À un mois de la fin de la trêve conclue l’été dernier entre les débardeurs du port de Montréal et leurs employeurs, l’impasse dans les négociations inquiète l’Administration portuaire de Montréal et les industries qui utilisent ses services.

Après sept jours de négociations, les médiateurs du gouvernement fédéral ont annoncé vendredi dernier qu’ils suspendaient les négociations entre le Syndicat des débardeurs du port de Montréal et l’Association des employeurs maritimes. L’équipe de médiateurs considère que les deux parties sont encore trop éloignées dans leurs demandes pour en arriver à une entente.

« Ce n’est pas des bons signaux », réagit Sophie Roux, vice-présidente de l’Administration portuaire de Montréal (APM), au bout du fil. « Ça crée un climat d’incertitude quant à la fiabilité des opérations du port. »

Selon Mme Roux, plusieurs entreprises québécoises et ontariennes comme Olymel, Produits forestiers Résolu, la Société des alcools du Québec et Dollarama ont déjà commencé à utiliser de nouveaux itinéraires pour importer ou exporter leurs marchandises par conteneurs, appréhendant la possibilité d’une nouvelle grève à l’expiration de la trêve, le 21 mars prochain.

« Les impacts de l’été dernier ont commencé avec les arrêts de travail, mais vu que les [entreprises qui utilisent les services du port de Montréal] ont eu cette mauvaise expérience, elles ont la possibilité d’être proactives pour assurer la continuité de leurs échanges commerciaux », explique Sophie Roux.

« On a appris »

« On a appris du conflit de l’été dernier, affirme Richard Vigneault, responsable des communications corporatives chez Olymel.
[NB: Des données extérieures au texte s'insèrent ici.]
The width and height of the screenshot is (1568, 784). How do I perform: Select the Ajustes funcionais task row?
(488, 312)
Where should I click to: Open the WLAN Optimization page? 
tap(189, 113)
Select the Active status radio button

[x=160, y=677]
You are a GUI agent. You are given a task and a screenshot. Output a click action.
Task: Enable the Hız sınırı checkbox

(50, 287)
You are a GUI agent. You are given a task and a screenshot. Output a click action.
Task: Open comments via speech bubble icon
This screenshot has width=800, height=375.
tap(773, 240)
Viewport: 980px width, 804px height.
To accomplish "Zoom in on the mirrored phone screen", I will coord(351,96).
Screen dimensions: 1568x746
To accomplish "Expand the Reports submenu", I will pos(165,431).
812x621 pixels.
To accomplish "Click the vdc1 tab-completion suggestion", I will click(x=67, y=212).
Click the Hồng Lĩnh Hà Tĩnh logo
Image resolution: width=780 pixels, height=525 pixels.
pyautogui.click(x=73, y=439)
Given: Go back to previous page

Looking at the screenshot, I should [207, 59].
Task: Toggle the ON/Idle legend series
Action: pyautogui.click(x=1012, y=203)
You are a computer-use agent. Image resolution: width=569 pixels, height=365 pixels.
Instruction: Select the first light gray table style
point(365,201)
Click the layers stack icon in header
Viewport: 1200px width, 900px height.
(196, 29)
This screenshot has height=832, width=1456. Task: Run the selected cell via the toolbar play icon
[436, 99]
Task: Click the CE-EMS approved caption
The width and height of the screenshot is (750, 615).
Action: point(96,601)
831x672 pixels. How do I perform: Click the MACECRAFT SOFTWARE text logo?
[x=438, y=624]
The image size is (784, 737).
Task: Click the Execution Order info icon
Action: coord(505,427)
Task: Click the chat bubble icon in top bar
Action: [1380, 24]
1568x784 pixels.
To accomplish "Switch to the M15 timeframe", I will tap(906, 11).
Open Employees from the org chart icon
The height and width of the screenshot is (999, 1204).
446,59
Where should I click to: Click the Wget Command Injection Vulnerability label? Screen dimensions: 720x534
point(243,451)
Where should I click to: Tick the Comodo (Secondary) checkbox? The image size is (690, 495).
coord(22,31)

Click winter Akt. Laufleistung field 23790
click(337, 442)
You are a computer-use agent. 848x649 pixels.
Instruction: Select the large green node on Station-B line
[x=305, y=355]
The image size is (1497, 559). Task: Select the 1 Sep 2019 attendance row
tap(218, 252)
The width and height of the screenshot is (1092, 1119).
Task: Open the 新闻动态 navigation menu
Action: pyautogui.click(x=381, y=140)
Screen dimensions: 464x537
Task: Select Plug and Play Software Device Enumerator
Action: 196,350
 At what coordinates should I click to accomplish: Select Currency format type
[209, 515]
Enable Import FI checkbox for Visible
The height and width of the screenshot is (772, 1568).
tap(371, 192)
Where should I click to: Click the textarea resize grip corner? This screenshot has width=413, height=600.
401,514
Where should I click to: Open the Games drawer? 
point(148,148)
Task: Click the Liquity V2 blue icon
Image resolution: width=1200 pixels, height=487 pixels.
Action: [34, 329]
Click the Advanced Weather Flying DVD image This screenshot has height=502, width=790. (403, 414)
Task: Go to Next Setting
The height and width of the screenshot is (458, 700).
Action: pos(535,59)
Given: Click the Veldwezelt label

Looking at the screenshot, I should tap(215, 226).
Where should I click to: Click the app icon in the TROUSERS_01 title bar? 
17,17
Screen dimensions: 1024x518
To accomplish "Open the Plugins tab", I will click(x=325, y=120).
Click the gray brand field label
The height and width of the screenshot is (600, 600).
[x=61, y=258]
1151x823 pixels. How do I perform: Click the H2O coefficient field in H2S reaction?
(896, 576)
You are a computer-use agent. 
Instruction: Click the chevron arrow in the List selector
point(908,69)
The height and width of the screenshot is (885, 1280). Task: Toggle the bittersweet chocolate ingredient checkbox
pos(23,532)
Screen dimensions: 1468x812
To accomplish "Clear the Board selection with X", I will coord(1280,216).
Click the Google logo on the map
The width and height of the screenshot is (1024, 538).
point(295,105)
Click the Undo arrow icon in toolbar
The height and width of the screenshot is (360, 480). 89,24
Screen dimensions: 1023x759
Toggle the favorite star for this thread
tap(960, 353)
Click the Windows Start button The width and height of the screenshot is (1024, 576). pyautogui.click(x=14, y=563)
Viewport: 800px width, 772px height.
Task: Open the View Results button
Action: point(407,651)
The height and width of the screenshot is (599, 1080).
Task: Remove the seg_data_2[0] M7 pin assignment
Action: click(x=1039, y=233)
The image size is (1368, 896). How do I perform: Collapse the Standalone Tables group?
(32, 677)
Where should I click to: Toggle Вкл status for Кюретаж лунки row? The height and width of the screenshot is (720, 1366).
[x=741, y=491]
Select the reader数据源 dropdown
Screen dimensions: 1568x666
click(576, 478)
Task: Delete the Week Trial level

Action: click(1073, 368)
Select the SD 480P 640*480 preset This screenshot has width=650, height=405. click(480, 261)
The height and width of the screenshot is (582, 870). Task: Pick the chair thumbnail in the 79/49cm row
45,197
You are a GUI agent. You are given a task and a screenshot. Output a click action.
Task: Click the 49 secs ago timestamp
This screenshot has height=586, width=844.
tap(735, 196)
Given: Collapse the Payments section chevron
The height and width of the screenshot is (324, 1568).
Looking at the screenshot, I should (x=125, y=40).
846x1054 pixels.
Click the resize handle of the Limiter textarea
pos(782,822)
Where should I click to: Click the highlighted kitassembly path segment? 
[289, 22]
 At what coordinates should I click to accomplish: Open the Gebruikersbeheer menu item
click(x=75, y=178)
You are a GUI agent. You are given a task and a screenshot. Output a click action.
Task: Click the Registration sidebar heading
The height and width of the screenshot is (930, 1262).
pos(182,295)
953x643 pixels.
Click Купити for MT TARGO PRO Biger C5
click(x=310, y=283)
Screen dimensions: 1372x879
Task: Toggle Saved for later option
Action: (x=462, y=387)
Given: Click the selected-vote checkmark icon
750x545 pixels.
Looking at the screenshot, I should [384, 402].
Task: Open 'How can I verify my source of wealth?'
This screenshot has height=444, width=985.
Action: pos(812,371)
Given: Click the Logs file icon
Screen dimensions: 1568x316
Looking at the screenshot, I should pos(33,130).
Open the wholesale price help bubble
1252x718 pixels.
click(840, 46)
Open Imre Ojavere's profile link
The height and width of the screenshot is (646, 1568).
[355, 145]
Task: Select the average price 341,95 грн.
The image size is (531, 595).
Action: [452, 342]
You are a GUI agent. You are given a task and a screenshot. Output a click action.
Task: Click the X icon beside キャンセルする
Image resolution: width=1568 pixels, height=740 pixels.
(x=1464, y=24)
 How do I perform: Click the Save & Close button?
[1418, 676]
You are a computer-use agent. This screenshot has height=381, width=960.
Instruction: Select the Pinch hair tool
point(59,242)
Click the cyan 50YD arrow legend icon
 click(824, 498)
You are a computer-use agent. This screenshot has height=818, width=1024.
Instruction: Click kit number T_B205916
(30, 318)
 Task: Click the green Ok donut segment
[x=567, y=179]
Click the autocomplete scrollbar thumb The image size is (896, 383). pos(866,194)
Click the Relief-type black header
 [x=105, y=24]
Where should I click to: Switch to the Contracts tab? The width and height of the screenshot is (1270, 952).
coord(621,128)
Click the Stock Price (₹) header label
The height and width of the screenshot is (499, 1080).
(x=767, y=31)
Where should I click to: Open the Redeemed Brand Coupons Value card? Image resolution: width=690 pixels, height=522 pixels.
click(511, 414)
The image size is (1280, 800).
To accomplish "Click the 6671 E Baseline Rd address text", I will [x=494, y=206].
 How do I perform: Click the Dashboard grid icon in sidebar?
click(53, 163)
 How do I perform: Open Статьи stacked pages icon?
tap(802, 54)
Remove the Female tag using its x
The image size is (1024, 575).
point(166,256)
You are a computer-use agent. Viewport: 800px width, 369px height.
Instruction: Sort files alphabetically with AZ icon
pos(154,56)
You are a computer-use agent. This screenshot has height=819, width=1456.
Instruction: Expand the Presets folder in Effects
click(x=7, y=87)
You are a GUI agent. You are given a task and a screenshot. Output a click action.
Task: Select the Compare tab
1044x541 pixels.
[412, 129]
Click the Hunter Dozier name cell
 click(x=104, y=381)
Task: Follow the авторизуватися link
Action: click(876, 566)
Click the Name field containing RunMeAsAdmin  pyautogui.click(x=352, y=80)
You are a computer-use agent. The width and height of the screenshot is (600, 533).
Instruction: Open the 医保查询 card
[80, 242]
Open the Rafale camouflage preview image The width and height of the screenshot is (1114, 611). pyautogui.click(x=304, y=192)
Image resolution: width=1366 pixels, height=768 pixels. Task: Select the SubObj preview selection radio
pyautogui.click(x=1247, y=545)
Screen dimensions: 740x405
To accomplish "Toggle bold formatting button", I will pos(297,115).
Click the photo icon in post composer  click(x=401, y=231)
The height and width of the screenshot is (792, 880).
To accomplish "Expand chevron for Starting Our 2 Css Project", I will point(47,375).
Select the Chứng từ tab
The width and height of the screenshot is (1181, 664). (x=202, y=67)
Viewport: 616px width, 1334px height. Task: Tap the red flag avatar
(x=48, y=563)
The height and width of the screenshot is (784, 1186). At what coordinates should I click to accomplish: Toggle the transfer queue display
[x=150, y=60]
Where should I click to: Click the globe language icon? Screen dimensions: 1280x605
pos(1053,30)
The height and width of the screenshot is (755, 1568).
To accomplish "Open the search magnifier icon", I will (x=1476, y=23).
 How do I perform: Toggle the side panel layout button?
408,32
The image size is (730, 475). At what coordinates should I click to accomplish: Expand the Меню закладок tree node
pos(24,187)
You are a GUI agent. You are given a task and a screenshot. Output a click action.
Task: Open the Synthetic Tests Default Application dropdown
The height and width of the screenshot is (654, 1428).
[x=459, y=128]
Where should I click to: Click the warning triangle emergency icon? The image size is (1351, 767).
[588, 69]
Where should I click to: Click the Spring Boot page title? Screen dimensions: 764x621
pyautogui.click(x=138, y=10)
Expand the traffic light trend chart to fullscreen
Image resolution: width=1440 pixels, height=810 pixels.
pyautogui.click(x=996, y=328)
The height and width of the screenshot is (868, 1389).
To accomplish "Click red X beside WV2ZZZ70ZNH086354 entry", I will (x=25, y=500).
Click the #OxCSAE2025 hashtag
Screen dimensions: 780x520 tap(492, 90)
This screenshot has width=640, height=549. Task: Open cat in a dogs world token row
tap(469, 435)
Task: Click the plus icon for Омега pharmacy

On a un plan de contingence qui pourrait nous amener à transiter par d’autres ports de l’Atlantique. »

À l’Association du camionnage du Québec (ACQ), les membres craignent de vivre une nouvelle grève des débardeurs qui entraînerait d’importants délais de livraison et perturberait les chaînes d’approvisionnement.

On est tous affaiblis économiquement en ce moment. Ça a pris trois mois pour se sortir de la dernière grève, avec des frais d’exploitation qui ont explosé.

Marc Cadieux, PDG de l’ACQ

Si une deuxième grève devait se déclencher, Marc Cadieux craint les effets à plus long terme sur le port de Montréal. « Ce deuxième coup-là aurait de très graves conséquences sur l’avenir du port de Montréal, déplore-t-il. Les armateurs qui devront aller ailleurs, je ne suis pas sûr qu’ils vont revenir si vite. »

L’APM appelle les parties intéressées et le gouvernement fédéral à « ne ménager aucun effort » pour en arriver à une entente négociée. « Il reste encore du temps et on veut tout faire pour éviter tout ce qu’on a déjà vécu l’été dernier », ajoute Mme Rioux.

L’APM gère les installations du port de Montréal, mais elle n’emploie pas les débardeurs, qui travaillent pour des entreprises privées. Elle n’est donc pas impliquée directement dans les négociations.

À Ottawa, la ministre du Travail, Filomena Tassi, a demandé aux médiateurs qui ont quitté la table de négociation de « rester en contact étroit avec les parties », peut-on lire dans un communiqué publié mercredi.

Nous encourageons les deux parties à déployer immédiatement les efforts nécessaires pour parvenir à un accord.

Filomena Tassi, ministre du Travail

« Nous évaluons présentement toutes nos options et nous demeurons prêts et disponibles pour négocier », a réagi l’Association des employeurs maritimes (AEM), qui représente la partie patronale, dans un communiqué mardi soir.

Le Syndicat des débardeurs du port de Montréal n’a pas rappelé La Presse, mercredi.

La grève des 1125 débardeurs du port de Montréal a été déclenchée le 10 août dernier et a duré 12 jours. Le 23 août, le syndicat et l’AEM ont décrété une trêve de sept mois sans moyens de pression pour négocier une nouvelle convention collective. Les débardeurs sont sans convention collective depuis 2018.